Who are your musical heroes? How have they influenced your artistic style?
Sam Cooke, Otis Redding, Lauryn Hill, Marvin Gaye, Jacob Banks, Leon Bridges, Musiq Soulchild, Nas, 2Pac, [and] Bob Marley [are] some of the ones on the top of my list. All of them sing with such emotion and have amazing lyrical prowess. I strive for that.
Who would you jump at the chance to collaborate with, if given the chance? Why?
Lauryn Hill. She’s one of the last living legends in my opinion. And Stevie Wonder, of course.
It’s been over a year since the pandemic began. Do you feel that it’s affected you creatively? Why?
It had some positives tbh. I had the opportunity to stay home and work on my guitar skills [and] voice, and I came up with the track “Heavy”. I was fairly productive during the lockdown.
Are there any changes that you’ve noticed in yourself or the indie music community that emerged – or is still emerging – as a result of the pandemic? If yes, what do you think about them and do you think that they will last once we return to “normal”? If no, why?
The Indie scene here still has a long way to go. There is no “home” for music where you can witness some amazing local talent. There’s no real community, just little silos. It still has a long way to go.
The UAE government has launched several initiatives to support the arts and culture communities. What do you think of them? Do you think that they also support the indie community? Why?

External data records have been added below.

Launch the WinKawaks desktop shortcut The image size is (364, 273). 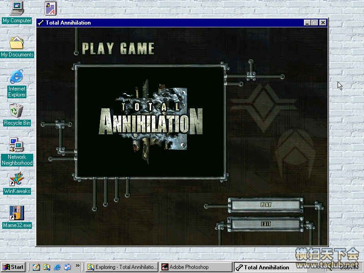click(17, 179)
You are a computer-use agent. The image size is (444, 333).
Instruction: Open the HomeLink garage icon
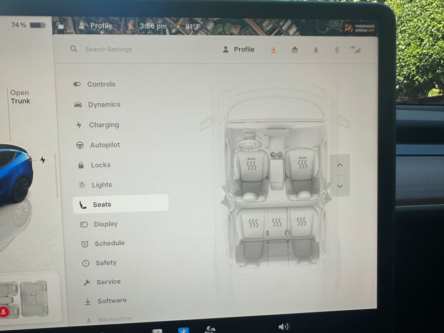295,50
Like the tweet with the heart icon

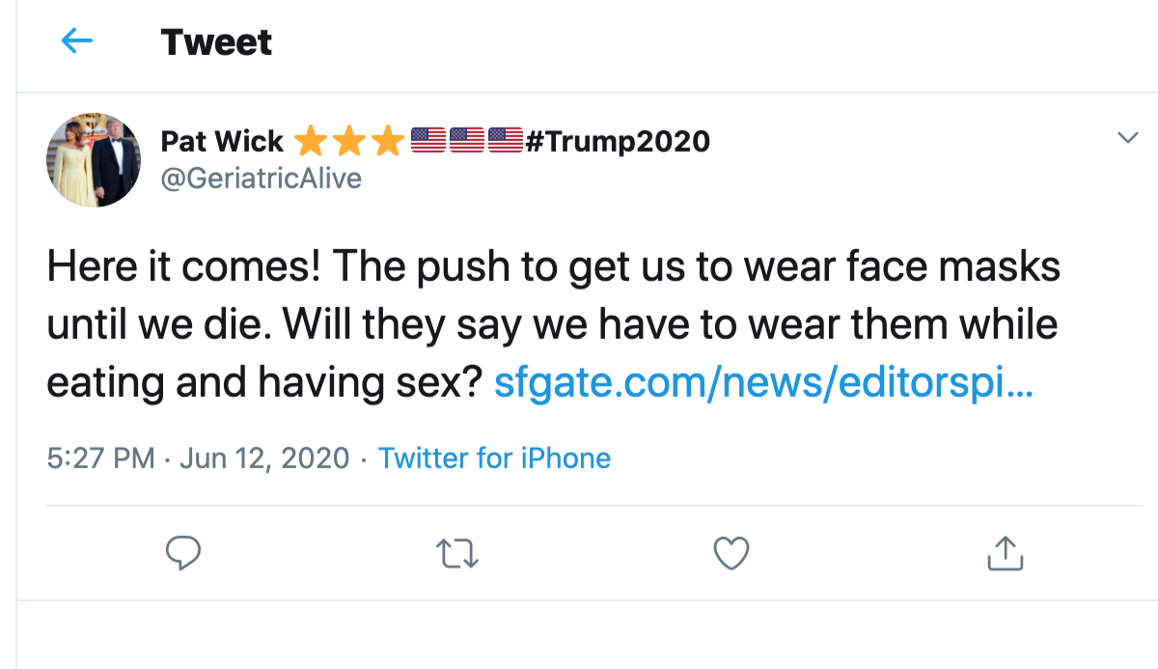pyautogui.click(x=731, y=553)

There are some amazing initiatives by the Dubai and Abu Dhabi Govt. A lot of the initiatives focus on the art scene as opposed to music, but I’m optimistic that they have their eyes set on developing the music scene from a grassroots level and beyond.
What more do you think can be done to support indies here?

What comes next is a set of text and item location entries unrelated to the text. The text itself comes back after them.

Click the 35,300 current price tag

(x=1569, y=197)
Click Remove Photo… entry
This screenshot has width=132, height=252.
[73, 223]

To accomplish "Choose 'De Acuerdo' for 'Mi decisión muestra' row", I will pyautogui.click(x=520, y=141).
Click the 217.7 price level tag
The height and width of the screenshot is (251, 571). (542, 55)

Radio play. It still frustrates me that most radio stations don’t play local music. Most countries set a quota as to the percentage of music on air that is local vs international. Our airwaves (English) are 99.9% international! That also plays into the idea that making music here isn’t a serious endeavor. No one can take it seriously if they won’t even play it on the radio.
What do you hope to achieve – both personally and professionally – in the next five years?
Def get more local music on the radio, and I’d love to work in a venue that [is] focused [as] a platform for local talent. But I have plans to explore taking my music abroad and represent the UAE in various festivals. Fingers crossed.